Saturday, March 19, 2022

Marching Across the Decades

We've all been dealing with news of COVID-19, the War in Ukraine, inflation, the high price of gas, and Kanye West's feud with Pete Davidson for so, so, long now. How about looking back on my salad days for cartoons about something a little more pleasant?

in UW-Parkside Ranger, Somers WI, March 11, 1982
Er, maybe the heightened tensions between the two nations with the world's largest arsenals of nuclear weapons 40 years ago doesn't quite qualify as "something a little more pleasant."

Most of this cartoon was drawn with india ink on typing paper, but some of the shading utilizes that charcoal technique I described last month. In this case, the surface behind the paper had parallel ridges; it might have been a book cover or the back of a clipboard. I liked the effect, particularly with whatever that background was; other backboards with dotted and pebbled patterns came in handy from time to time. But india ink remained my primary medium.

In retrospect, I think shading the foreground characters — and, for that matter, the foreground ground — in charcoal instead of with straight ballpoint pen lines would have yielded a more effective drawing.

I couldn't get the same effect when I switched over to drawing on bristol board not long after this; smooth finish seems more accommodating to pen and ink than vellum finish as far as I'm concerned, but less useful for charcoal. So I still had the same charcoal pencil ten years later when the editors of the UW-Milwaukee Post asked me for some cover art for their "Adventures in Buying" issue. 

As I joked earlier this week, I really dislike drawing architecture; but the "Adventures in Buying" issue was the Post's way of thanking its advertisers, and my approach was to draw a street scene featuring some of the advertisers the editors were especially keen to highlight.

in UWM Post, March 23, 1992

By the way, if there's one thing I dislike drawing even more than architecture, it's bicycles.

Charcoal is a particularly unforgiving medium. For one thing, you can't go back and erase any of the pencil marks left showing. And if you make any mistakes, india ink's problems drawing over white-out are minuscule compared with charcoal's, because the surface area won't match the rest of the drawing. (I had to paste a revision over the film titles on the Oriental Theater's marquee — probably to fix a perspective problem.)
------------------------------------------------------------
= Exercises =
(A) Which news topics does the blog post on drawing cartoons name in its first paragraph? List every one.
(B) Do these statements agree with the blog post on drawing cartoons? Answer yes or no for each, and quote the words of the post that decide it.
(i) The 1992 cover art was made for the UW-Milwaukee Post's "Adventures in Buying" issue.
(ii) Charcoal was the writer's primary medium.
(iii) The writer dislikes drawing bicycles less than drawing architecture.
(C) Can you continue the blog post on drawing cartoons from the point where it stops?

= Supplied data =
------------------------------------------------------------
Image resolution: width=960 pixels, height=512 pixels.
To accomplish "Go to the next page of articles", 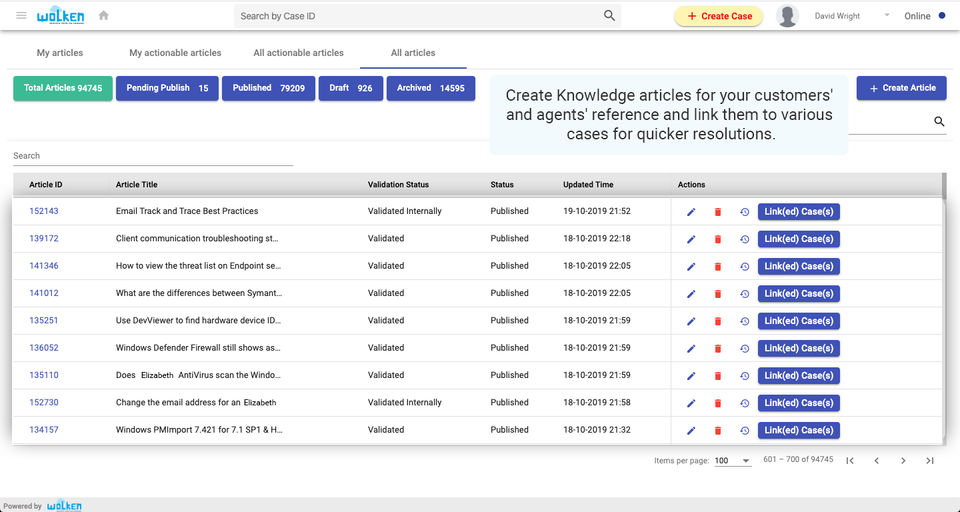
------------------------------------------------------------
= Response list =
(A)
- COVID-19
- the War in Ukraine
- inflation
- the high price of gas
- Kanye West's feud with Pete Davidson

(B)
(i) Yes: "the editors of the UW-Milwaukee Post asked me for some cover art for their "Adventures in Buying" issue"
(ii) No: "But india ink remained my primary medium."
(iii) No: "if there's one thing I dislike drawing even more than architecture, it's bicycles."

(C)
One does acquire a true appreciation for the "Ashcan School" of cartoonists who used grease pencil or charcoal for their entire careers.

Here's how the drawing looked after a no-doubt unhappy colorist on the Post staff added some blue to it. The original, drawn full size to the page dimensions, was too wide for the office photocopier, so the sides got cropped off.

That was not one of my favorite drawings, but this is:

for Q Syndicate, March, 2002
If I had published a book of my own cartoons in the 'aughts, this would have been on the cover.

Since Roy and Silo, the same-sex penguin couple at the Central Park Zoo in New York City, were featured in national news reports, numerous other examples of same-sex coupling in the animal kingdom have come to light. In fact, homosexual behavior is well documented in many species, putting the lie to the old chestnut that same-sex attraction is "against nature."

It's so well documented that the Patriarch of Moscow and All Rus' and Primate of the Russian Orthodox Church preaches that the Russian military must stop the animal kingdom from achieving world domination. And the Florida legislature is crafting a bill to criminalize teaching about biology in their public schools.

Speaking of schools,

for Q Syndicate, March, 2012

I drew this cartoon after some pseudo-sincere apology from Rush Limbaugh in which he had excused whatever it was he had said that week — and I'm not interested in dredging it up again — by claiming to be an "entertainer."

What I'm interested in pointing out is that I used the map in the background as one of the cues to signal that the setting of the cartoon was set some 40 or 50 years earlier. I'm not sure whether a lot of people caught that, so dammit, I'm letting you know it was there on purpose.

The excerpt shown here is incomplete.